The Case for Standardization

by Janis Patterson

As a raging individualist I stand up for self-expression. That said, I also stand up for ‘normal’ punctuation and formatting. I do not see that as a behavioral oxymoron.

As writers we want our stories to be read, and in these days of literary bounty that’s getting harder and harder. It should be obvious that one way of achieving this end is to make the reading experience pleasant and easy, right? Well, there are those who apparently didn’t get the memo. Several times in the last few months I have read stories with ghastly formatting – I’m talking about deliberate formatting choices, not the weird kinks all electronic platforms toss at us occasionally. And I’m not going to mention the misspellings, the homophonic mayhem and just general wrong-ness, either. My blood pressure won’t take it.

Why on earth do people make deliberate formatting choices that make their books difficult to read? My guess is that it’s the same reason teens (as well as some older people) dye their hair kelly green and burgundy and other unnatural colors. They want to stand out, to shout ‘I’m different.’ Unfortunately, all too often in books the message comes through loud and clear – and what could be a good story is lost in an impenetrable sea of ‘individuality.’
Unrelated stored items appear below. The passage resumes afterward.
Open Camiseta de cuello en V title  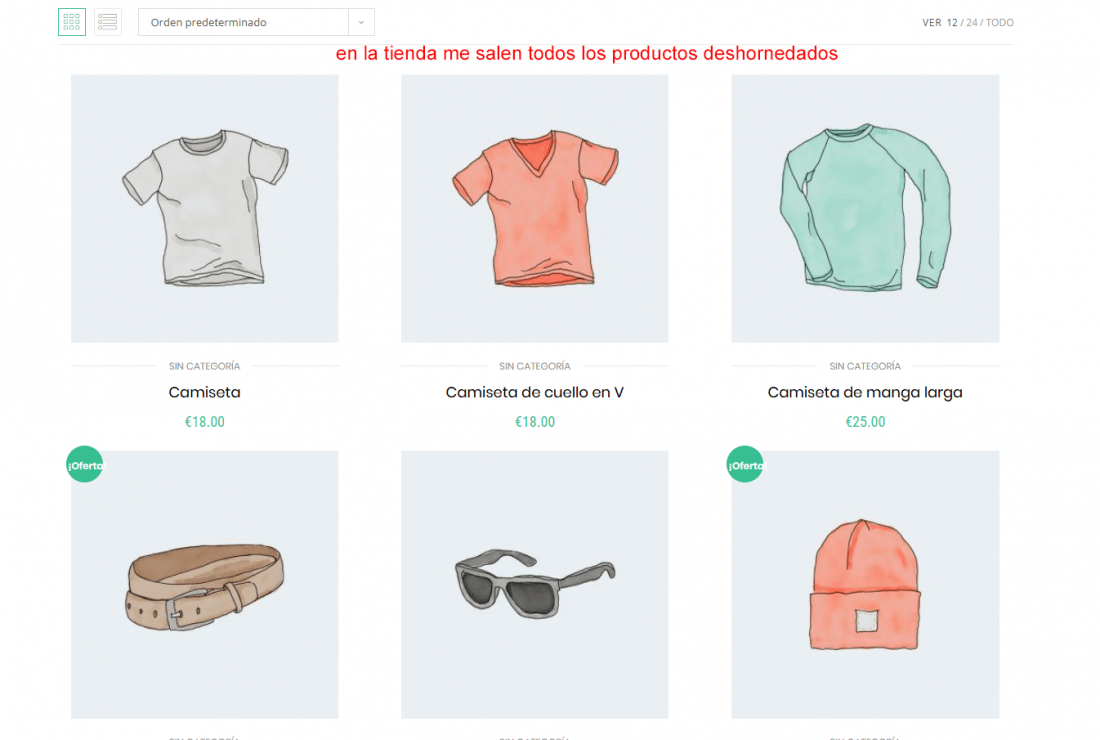tap(535, 392)
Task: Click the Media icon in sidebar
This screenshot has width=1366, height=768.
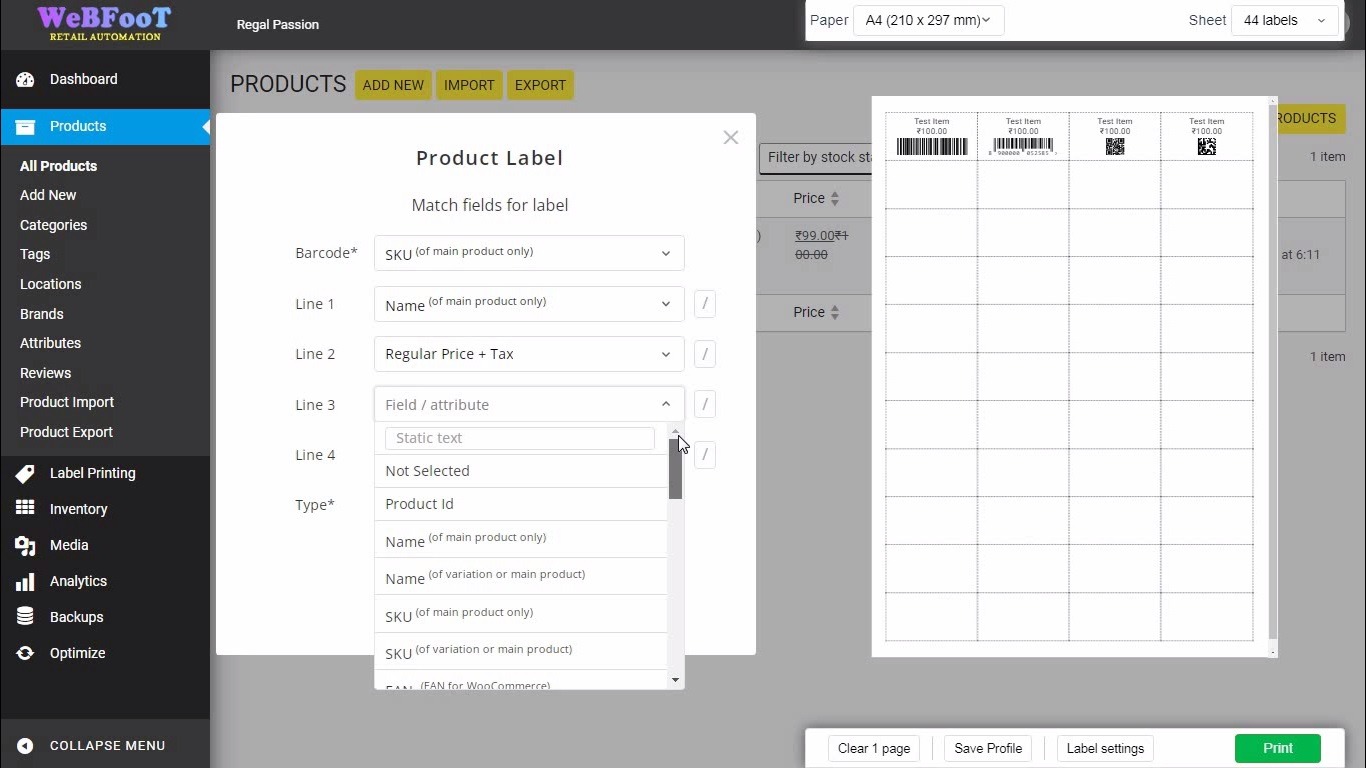Action: pos(25,545)
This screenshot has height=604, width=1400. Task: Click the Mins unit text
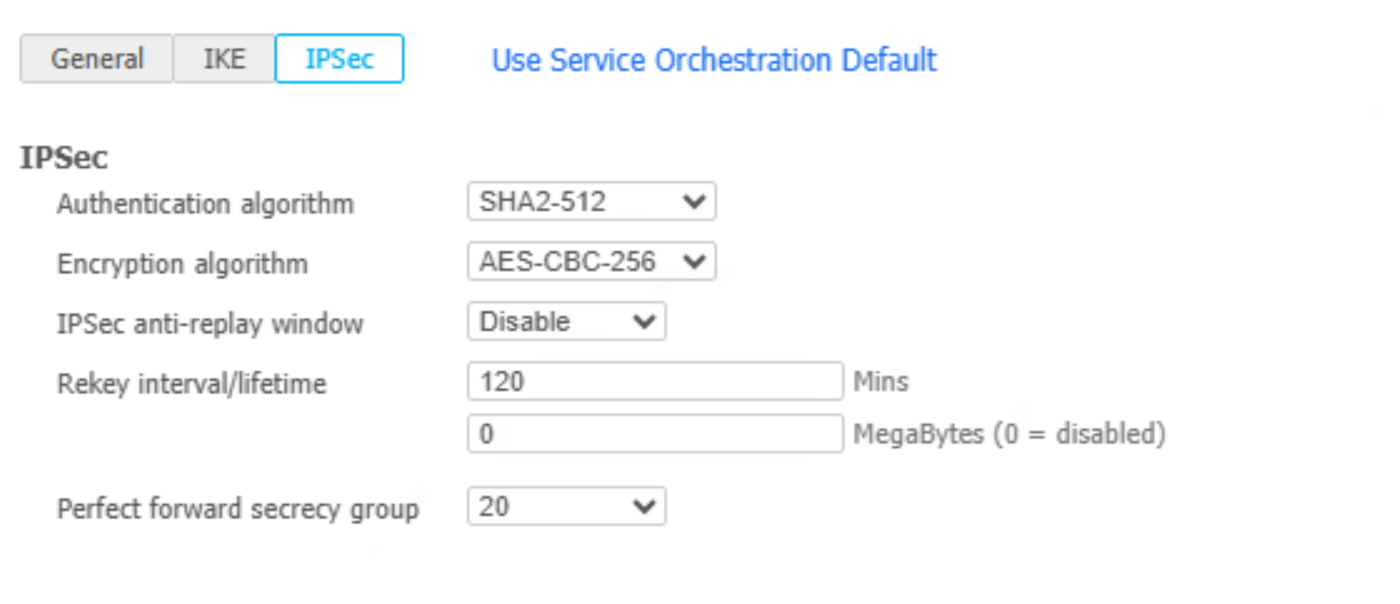click(x=881, y=382)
When I worked in a literary agent’s office several decades ago (back in the bad old days of trad/paper pubbing only) we got an over-the-transom submission of what – from the blurb – sounded like a decent story. Except – the manuscript was a mess. He used standard quote marks, but every first line of each paragraph was flush with the left margin, while the rest of the paragraph was indented half an inch. Reading that was work, but even though I stopped after about ten or twelve pages I could see that it could be a good story with a little work – and proper formatting.

Being of a helpful nature, I sent the manuscript back with a note, explaining what I thought the ms needed, including standard formatting. I got back an excoriating letter, calling me a frustrated writer (I had sold half a dozen books by then, though none through the agency where I worked), accusing me of being hidebound and unwilling to accept new things, even of trying to stifle his creative genius and hide it under a blanket of conformity.

He, he said, knew better than I because he was a teacher of language and literature. (At one of our local junior – excuse me, community – colleges, I learned.) He also said he would take his book to those with the intelligence to appreciate it.

I never heard of him again.

I still believe that non-standard punctuation, misspellings, and incorrect word choices can kill a story, no matter how good it is, especially in today’s book-glutted world. Reading should not be work.

5 thoughts on “The Case for Standardization

  1. I agree wholeheartedly. Nothing in the writing should take a reader out of the story. If I notice oddities in formatting or spelling or vocabulary, then I know the writer isn’t thinking about the reader or the story but something else. I want to sink into a story and stay there until the end.